Cosmo Landesman

A class act | 10 January 2019

VIP sex parties are more about snobbery and social climbing than sex

issue 12 January 2019

The English love a story of posh people behaving badly, especially one that involves sex, drugs or drink — preferably all three at once — in some stately home or Mayfair pad. In 1963, following the Profumo scandal (yes, the one involving Christine Keeler) the nation was gripped by tales of sex parties involving prostitutes, pimps, peers and cabinet ministers. And then there was the infamous photograph of the Duchess of Argyll with something in her mouth that definitely wasn’t a silver spoon. The Denning Report — Lord Denning’s 1963 inquiry into what he referred to as ‘perverted sex parties’ — was a smash hit, selling more than 4,000 copies in the first hour of its publication.
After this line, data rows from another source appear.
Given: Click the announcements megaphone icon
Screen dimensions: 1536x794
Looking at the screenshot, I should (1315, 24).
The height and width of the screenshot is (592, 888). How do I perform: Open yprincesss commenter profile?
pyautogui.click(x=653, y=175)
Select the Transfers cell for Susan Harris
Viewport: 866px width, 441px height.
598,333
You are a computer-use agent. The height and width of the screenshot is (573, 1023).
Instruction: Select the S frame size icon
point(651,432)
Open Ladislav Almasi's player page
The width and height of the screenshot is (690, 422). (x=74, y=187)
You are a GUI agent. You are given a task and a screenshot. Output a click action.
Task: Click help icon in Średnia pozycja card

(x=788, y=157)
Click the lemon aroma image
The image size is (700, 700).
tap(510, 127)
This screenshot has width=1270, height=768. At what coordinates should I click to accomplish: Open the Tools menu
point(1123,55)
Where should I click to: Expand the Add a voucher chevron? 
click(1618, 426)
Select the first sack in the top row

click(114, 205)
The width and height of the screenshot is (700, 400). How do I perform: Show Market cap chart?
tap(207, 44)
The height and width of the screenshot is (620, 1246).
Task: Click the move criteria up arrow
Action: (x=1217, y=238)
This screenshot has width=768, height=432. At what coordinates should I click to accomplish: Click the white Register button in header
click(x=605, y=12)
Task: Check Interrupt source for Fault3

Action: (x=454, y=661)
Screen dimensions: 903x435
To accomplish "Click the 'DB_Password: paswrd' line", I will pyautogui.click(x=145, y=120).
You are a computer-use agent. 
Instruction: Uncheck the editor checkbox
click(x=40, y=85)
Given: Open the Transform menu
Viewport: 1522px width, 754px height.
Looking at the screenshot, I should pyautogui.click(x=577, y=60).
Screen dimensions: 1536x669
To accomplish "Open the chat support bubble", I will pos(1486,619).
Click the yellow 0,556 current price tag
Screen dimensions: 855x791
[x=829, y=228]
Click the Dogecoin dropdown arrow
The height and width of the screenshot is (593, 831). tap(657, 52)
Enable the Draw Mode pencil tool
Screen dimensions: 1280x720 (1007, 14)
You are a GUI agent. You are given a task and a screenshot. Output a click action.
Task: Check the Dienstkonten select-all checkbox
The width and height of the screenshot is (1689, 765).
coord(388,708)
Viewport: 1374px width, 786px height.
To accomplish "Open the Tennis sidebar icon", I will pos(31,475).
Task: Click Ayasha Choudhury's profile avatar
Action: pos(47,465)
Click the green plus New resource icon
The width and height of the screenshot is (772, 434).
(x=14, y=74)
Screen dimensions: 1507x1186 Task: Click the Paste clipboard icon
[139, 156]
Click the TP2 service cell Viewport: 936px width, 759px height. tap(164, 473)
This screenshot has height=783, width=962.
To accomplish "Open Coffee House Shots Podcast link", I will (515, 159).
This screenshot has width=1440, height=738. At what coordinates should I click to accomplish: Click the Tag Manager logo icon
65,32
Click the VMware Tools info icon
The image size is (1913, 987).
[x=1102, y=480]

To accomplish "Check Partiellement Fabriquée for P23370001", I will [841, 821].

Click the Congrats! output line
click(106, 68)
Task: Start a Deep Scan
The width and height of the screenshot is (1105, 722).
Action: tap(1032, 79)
‘VIP sex parties’ have been back in the news more recently, following the murder of Tudor Simionov. He was a bouncer who was stabbed to death by gatecrashers outside one such party on New Year’s Eve. No one is sure if the Park Lane party really was awash with posh people getting up to no good, but the event was linked to ‘Lord’ Edward Davenport. Davenport has denied the claim, but as soon as his name popped up, the story of the dead 33-year-old Simionov, who had come to this country from Romania with his fiancée in order to make a better life, was pushed aside for that old favourite: posh decadence behind closed doors.

Davenport is the man responsible for creating and successfully marketing the concept of the posh sex party that is also open to the public — at least the wealthier end of it. Till Davenport appeared, sex parties were seen as suburban affairs for young middle-class swingers, bonk-mad baby boomers and druggy pop stars in cool pads in Sussex Gardens. Davenport made the sex party upmarket by giving it a veneer of class: thanks to Eddie, one could poke with the posh.

Poshness is central to the Davenport brand.